Task statement: Filter the records down to the lines that hold the word "Palestinian", and copy each of those lines.

Excerpted records:
——————————

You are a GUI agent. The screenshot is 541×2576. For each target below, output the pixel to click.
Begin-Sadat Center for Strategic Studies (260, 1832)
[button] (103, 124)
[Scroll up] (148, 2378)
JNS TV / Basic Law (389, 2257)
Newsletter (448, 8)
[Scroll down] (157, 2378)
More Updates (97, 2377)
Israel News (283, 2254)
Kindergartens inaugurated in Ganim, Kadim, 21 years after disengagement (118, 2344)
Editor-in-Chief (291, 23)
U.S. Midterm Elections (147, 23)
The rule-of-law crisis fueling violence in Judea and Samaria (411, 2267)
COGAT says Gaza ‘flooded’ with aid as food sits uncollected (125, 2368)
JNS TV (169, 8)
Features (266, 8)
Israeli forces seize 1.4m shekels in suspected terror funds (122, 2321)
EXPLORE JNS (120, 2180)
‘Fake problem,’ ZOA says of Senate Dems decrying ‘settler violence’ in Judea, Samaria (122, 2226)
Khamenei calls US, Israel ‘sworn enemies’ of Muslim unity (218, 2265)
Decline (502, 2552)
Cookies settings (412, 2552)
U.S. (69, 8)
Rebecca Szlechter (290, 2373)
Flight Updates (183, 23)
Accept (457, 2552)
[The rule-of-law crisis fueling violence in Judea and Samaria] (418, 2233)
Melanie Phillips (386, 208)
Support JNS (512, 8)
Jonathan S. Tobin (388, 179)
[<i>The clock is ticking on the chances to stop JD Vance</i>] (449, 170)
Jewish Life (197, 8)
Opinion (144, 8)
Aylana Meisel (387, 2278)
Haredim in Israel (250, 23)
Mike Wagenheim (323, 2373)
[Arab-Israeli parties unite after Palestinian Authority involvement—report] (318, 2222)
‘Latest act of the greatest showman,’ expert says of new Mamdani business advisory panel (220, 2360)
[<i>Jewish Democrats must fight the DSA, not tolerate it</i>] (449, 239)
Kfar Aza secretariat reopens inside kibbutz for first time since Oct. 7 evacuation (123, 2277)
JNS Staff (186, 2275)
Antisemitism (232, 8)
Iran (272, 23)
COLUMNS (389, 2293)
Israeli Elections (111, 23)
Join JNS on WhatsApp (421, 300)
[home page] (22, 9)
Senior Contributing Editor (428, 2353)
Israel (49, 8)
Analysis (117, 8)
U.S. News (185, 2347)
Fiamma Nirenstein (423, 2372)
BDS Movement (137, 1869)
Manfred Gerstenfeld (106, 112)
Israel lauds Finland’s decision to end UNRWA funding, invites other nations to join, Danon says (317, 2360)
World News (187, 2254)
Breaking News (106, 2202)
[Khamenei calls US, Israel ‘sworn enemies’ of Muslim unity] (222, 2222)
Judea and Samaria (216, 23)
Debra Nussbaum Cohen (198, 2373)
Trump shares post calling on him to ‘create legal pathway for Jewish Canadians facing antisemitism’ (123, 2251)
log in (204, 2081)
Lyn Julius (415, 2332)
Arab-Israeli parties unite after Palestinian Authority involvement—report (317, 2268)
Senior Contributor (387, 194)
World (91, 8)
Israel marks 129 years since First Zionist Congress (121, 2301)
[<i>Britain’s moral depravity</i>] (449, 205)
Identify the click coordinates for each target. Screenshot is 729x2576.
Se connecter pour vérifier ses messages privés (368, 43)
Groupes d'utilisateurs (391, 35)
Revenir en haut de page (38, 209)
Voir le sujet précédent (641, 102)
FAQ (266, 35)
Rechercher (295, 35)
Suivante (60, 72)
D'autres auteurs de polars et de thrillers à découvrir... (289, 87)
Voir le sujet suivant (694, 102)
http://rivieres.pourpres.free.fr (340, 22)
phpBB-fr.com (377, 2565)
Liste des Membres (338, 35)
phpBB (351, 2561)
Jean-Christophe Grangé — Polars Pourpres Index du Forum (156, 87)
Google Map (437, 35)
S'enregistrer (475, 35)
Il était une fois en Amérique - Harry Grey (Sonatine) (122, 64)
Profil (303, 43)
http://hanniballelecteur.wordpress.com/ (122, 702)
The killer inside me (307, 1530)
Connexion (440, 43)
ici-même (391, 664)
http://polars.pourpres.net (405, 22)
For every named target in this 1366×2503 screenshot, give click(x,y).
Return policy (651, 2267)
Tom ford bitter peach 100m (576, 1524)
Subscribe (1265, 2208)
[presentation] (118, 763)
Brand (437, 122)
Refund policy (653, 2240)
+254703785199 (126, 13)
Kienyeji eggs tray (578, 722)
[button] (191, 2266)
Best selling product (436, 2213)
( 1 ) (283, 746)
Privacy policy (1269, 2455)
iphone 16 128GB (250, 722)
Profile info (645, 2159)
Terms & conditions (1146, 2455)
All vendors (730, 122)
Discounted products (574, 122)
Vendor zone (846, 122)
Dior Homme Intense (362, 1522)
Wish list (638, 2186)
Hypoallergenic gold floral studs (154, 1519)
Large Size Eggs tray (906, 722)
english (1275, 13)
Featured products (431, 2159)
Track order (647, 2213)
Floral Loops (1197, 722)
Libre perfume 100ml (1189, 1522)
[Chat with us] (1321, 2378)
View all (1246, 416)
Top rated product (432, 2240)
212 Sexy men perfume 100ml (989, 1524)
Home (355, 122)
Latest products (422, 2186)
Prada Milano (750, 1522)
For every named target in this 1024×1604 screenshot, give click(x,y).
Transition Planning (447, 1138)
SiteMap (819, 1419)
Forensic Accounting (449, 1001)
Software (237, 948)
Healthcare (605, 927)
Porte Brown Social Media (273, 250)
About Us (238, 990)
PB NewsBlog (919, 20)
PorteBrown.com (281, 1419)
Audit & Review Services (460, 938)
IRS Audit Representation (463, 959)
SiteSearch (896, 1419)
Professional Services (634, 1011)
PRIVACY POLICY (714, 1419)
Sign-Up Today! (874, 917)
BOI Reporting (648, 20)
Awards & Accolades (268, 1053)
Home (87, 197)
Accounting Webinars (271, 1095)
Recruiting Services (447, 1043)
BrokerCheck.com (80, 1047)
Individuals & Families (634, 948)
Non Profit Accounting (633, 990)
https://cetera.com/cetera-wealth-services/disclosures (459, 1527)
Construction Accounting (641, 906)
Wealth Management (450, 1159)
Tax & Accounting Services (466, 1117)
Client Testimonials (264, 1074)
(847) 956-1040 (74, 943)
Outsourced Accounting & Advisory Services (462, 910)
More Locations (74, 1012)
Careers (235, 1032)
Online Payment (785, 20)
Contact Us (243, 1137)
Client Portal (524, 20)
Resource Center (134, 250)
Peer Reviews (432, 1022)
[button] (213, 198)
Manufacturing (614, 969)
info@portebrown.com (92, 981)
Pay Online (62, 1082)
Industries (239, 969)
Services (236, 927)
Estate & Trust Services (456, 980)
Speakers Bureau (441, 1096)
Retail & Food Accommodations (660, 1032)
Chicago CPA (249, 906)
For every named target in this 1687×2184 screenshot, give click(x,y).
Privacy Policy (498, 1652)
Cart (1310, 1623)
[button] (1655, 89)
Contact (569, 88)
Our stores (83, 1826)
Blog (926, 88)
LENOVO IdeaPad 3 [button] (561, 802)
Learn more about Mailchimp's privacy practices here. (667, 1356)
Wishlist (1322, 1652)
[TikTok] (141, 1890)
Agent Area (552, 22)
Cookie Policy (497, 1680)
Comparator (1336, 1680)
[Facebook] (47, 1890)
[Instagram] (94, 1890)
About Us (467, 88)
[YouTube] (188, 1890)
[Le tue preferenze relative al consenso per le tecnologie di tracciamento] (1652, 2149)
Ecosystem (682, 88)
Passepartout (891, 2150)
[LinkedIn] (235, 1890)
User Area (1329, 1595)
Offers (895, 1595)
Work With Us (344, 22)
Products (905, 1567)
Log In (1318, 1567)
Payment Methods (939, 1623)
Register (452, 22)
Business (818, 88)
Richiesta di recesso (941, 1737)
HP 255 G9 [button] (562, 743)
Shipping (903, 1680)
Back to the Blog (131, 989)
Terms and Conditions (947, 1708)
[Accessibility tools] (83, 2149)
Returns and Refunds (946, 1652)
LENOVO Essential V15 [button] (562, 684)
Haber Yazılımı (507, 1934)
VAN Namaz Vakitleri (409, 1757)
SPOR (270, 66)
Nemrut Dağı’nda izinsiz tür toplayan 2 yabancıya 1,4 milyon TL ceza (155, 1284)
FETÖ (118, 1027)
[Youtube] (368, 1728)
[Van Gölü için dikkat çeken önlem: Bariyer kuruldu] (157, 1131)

——————————

Response to this exercise:
[Arab-Israeli parties unite after Palestinian Authority involvement—report] (318, 2222)
Arab-Israeli parties unite after Palestinian Authority involvement—report (317, 2268)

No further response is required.